Tapanuli Tengah – Personel Batalyon C Pelopor Brimob Polda Sumatera Utara menunjukkan komitmen pengabdian kepada masyarakat melalui keterlibatan langsung dalam kegiatan pemulihan fasilitas umum pascabanjir di Desa Lopian, Kecamatan Badiri, Kabupaten Tapanuli Tengah, Selasa (10/2/2026).

Kegiatan difokuskan pada pembersihan Mesjid Al Falah serta UPTD Sekolah Dasar Negeri 153065 Desa Lopian yang terdampak banjir dan lumpur akibat cuaca ekstrem. Bersama personel Polres dan warga setempat, anggota Brimob melaksanakan kerja bakti dengan membersihkan lumpur di area masjid, membantu pembangunan kembali tembok masjid yang roboh, serta melakukan pembersihan dan renovasi pengecatan di lingkungan sekolah.
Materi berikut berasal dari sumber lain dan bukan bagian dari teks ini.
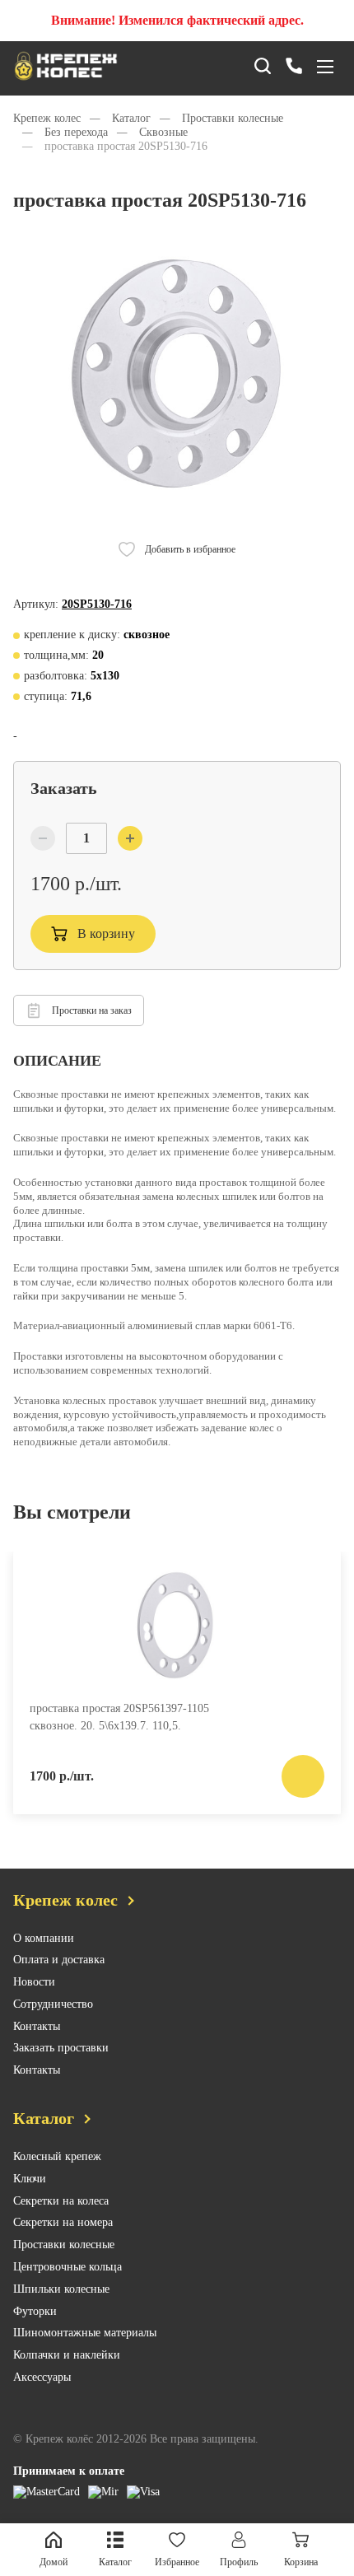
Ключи (29, 2178)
Kegiatan dipimpin oleh Danton I Kompi 1 Batalyon C, Iptu Roy S. Pohan, S.H. Ia menegaskan bahwa kehadiran Brimob tidak hanya terbatas pada tugas pengamanan, tetapi juga sebagai bentuk kepedulian terhadap masyarakat yang terdampak bencana.

“Kami berharap kehadiran personel Brimob dapat meringankan beban warga sekaligus mempercepat proses pemulihan, sehingga fasilitas ibadah dan pendidikan dapat kembali digunakan dengan aman dan nyaman,” ujarnya.

Dalam pelaksanaannya, personel Brimob mengerahkan berbagai perlengkapan pendukung, di antaranya tenda peleton, alat kebersihan, mesin semprot, serta peralatan renovasi bangunan. Hingga sore hari, progres kegiatan menunjukkan hasil signifikan dengan pembersihan area masjid mencapai sekitar 70 persen, pembangunan tembok masjid 20 persen, dan renovasi sekolah dasar sekitar 30 persen.

Warga Desa Lopian menyambut positif keterlibatan aparat dalam upaya pemulihan pascabencana. Sinergi antara aparat keamanan dan masyarakat diharapkan terus berlanjut hingga seluruh fasilitas umum kembali berfungsi optimal, sekaligus memperkuat nilai gotong royong dalam membangun kembali kehidupan pascabanjir.